Albert Gallatin to consider combining middle, high schools
Move could save up to $4.7 million annually
The Albert Gallatin School District will look at the costs of closing both middle schools and assigning students to the high school building as a possible prelude to wider consolidation of buildings in the district.
The board voted 6-0 Thursday night to direct the administration to set up interviews with
Superintendent Christopher Pegg and architects or value engineers to get cost estimates to modify the high school, which would be expanded to include students down to either sixth or seventh grade.
The district would also devise a financial plan and propose a timeline for phased consolidation.

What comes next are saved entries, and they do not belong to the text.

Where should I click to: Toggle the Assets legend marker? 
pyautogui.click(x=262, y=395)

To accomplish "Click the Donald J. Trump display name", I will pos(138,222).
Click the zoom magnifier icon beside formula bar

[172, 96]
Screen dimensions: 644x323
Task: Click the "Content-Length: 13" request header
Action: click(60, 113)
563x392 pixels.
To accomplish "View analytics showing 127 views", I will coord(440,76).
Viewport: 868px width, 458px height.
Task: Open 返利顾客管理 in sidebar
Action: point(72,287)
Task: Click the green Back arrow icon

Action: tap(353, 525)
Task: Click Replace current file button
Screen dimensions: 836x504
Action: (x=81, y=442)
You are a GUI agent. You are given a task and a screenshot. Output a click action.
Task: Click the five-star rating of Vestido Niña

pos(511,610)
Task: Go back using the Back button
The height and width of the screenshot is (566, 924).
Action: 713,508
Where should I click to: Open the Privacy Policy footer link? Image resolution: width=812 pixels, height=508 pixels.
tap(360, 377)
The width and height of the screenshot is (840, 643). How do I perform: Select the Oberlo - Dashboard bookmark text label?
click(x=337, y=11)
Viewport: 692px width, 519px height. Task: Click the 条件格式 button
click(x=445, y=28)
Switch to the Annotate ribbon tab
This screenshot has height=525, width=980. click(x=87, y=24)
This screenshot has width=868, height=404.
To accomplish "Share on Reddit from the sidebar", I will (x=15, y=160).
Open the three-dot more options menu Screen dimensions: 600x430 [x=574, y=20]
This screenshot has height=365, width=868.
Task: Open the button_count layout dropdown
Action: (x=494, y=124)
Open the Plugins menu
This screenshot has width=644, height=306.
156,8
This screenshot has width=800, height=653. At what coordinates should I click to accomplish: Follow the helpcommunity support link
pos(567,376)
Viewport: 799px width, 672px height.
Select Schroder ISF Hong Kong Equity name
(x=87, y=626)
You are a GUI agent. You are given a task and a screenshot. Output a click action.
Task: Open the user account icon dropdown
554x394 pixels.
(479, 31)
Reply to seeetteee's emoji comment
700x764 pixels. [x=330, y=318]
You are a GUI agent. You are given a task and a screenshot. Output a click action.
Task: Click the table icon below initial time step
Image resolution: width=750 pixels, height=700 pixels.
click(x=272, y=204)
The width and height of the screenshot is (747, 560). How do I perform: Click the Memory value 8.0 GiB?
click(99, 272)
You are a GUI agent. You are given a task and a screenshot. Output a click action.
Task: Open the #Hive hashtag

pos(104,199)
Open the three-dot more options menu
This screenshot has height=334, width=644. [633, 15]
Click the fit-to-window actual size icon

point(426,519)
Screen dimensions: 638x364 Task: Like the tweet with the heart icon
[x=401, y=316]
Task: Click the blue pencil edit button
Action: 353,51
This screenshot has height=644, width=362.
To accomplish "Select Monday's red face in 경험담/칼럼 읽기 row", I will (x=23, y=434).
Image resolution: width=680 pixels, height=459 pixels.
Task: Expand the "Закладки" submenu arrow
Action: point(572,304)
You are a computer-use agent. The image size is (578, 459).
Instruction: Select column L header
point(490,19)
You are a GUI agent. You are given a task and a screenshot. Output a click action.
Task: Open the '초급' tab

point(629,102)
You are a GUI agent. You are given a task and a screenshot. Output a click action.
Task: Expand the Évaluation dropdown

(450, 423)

Additionally, the board approved making video recordings of its meetings available to stream later on the district’s webpage.
“We need to do phase one, get the cost, everything else that occurs with that, move on with that, and then once that’s completed, that’s when we start looking at discussions and meetings with phase two, phase three, or whatever we need to do with it,” said President Jeff Myers.
Tuesday’s meeting followed one last week where the board and public also discussed options for consolidating buildings.
If all phases go as planned, the district would have three elementary schools, down from five, and the combined middle school-high school complex, instead of two separate middle schools.
Talk at last week’s meeting centered on closing Smithfield and Friendship Hill Elementary Schools starting with the 2027-28 school year, and combining them with Albert Gallatin South Middle School until construction finishes at the high school.
Once construction is completed, the next to close would be Plava and Masontown elementary schools, which would send most of their students to Albert Gallatin North. A.L. Wilson Elementary would remain open.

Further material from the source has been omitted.